In the ads we see a variety of men who, on realising the folly of their superficial actions, such as buying ridiculous pina coladas, having their man boobs reduced or getting a fake tan, break down and cry in front of their mates. In public, no less.
What marks these ads out is that for once rather than lampoon the unfortunate man, his mates comfort him, a refreshing twist on mateship, which is core to the marketing of regular beer and which usually descends into the usual tiresome blokefest.
As David Nobay of VB's ad agency, Droga5, points out: ''Historically, beer advertising usually involves a victim. It wasn't about inclusivity but about exclusivity ... real mateship is not about laughing at your mate but welcoming him back into the fold.''
''So what?'' I hear you say. We've had metrosexuals, retrosexuals, New Age men and buddy movies for years. VB is simply playing catch-up with the onward march of the Australian male.

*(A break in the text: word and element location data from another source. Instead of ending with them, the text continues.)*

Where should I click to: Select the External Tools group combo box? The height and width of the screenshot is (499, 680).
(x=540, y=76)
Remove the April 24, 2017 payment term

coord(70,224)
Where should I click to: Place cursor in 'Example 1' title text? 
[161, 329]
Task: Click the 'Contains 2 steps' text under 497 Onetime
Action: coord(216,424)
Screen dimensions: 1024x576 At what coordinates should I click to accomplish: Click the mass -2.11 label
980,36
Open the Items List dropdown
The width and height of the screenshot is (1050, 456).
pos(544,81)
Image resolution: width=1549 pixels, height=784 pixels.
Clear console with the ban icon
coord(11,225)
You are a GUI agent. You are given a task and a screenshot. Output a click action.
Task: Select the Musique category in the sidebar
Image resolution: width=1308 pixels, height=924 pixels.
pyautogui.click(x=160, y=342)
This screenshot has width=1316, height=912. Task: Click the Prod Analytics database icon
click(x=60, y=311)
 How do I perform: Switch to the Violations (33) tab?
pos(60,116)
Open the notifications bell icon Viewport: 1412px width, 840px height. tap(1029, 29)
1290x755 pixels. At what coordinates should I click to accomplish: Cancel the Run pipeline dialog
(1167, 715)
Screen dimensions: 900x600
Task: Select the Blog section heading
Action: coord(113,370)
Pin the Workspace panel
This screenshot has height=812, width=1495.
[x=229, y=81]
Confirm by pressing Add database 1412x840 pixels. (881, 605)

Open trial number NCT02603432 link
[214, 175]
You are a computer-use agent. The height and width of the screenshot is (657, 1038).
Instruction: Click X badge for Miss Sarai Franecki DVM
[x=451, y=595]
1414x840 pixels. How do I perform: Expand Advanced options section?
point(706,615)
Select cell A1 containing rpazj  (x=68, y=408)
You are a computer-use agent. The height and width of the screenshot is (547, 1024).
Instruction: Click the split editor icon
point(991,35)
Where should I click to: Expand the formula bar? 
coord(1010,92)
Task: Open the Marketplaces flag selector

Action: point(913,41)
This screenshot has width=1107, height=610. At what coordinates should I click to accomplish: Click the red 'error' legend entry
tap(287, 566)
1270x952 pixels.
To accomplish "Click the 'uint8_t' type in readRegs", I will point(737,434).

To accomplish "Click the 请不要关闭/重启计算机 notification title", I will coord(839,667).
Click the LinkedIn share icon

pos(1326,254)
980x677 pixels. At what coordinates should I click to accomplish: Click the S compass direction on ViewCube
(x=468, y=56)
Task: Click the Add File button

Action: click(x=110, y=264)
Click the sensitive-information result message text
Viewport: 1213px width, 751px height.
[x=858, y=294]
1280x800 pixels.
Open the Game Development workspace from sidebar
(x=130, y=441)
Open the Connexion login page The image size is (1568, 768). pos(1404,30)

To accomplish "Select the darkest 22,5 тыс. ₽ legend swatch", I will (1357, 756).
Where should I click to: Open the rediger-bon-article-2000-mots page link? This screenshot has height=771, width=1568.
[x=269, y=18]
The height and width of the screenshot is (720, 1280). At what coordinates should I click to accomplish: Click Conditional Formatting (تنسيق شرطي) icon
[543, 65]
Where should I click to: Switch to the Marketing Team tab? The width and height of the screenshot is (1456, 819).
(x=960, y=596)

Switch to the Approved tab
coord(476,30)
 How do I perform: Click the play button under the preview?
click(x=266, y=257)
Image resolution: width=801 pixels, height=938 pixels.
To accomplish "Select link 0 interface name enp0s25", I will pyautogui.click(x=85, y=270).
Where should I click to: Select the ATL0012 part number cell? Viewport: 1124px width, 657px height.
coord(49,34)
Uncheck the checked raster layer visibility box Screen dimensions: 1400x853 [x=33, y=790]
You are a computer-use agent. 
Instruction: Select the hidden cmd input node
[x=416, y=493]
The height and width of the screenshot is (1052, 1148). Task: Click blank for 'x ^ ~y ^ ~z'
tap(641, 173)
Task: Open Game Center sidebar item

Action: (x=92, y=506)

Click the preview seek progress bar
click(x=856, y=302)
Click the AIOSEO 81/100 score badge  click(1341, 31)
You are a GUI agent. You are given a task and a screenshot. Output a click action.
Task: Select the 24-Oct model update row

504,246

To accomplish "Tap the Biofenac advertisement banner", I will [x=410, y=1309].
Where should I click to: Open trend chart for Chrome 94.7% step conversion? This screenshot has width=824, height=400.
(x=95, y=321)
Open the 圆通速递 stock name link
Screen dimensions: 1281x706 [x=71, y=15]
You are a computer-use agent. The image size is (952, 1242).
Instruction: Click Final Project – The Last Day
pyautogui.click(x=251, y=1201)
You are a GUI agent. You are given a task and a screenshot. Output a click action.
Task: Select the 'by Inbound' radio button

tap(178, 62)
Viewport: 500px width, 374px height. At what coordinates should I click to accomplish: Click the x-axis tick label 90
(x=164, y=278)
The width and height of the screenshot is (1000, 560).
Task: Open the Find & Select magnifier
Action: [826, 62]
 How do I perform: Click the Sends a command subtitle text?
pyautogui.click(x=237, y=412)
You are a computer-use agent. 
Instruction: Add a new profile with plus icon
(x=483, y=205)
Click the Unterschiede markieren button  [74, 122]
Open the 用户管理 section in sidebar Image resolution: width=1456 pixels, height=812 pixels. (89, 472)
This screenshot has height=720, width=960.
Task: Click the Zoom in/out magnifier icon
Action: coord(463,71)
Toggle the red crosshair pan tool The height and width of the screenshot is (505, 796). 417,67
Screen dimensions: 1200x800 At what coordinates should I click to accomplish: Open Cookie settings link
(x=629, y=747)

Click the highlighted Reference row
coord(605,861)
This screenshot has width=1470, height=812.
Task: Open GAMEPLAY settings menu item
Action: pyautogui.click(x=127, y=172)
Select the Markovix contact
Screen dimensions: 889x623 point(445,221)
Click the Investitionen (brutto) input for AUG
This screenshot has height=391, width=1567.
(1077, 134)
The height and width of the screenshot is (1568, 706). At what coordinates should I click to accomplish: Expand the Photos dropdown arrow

The likes of David Boon and Merv Hughes have been replaced by Michael Clarke and David Beckham as today's role models.
The last time VB's Hard-Earned Thirst ads resonated was in the 1980s, when the image of the hard-working Aussie male was a welcome foil to the blight of white shoes and corporate hucksters such as Christopher Skase.
Since then, it has been nothing but an albatross around the neck of Carlton and United Breweries, which up until now has not had the guts to stray from it.
It is often said that advertising is a reflection of society, but in this case it is the rear-view mirror in which we are looking, and while that gives CUB some certainty about VB's place in the past, it does not necessarily give it any surety about the road ahead.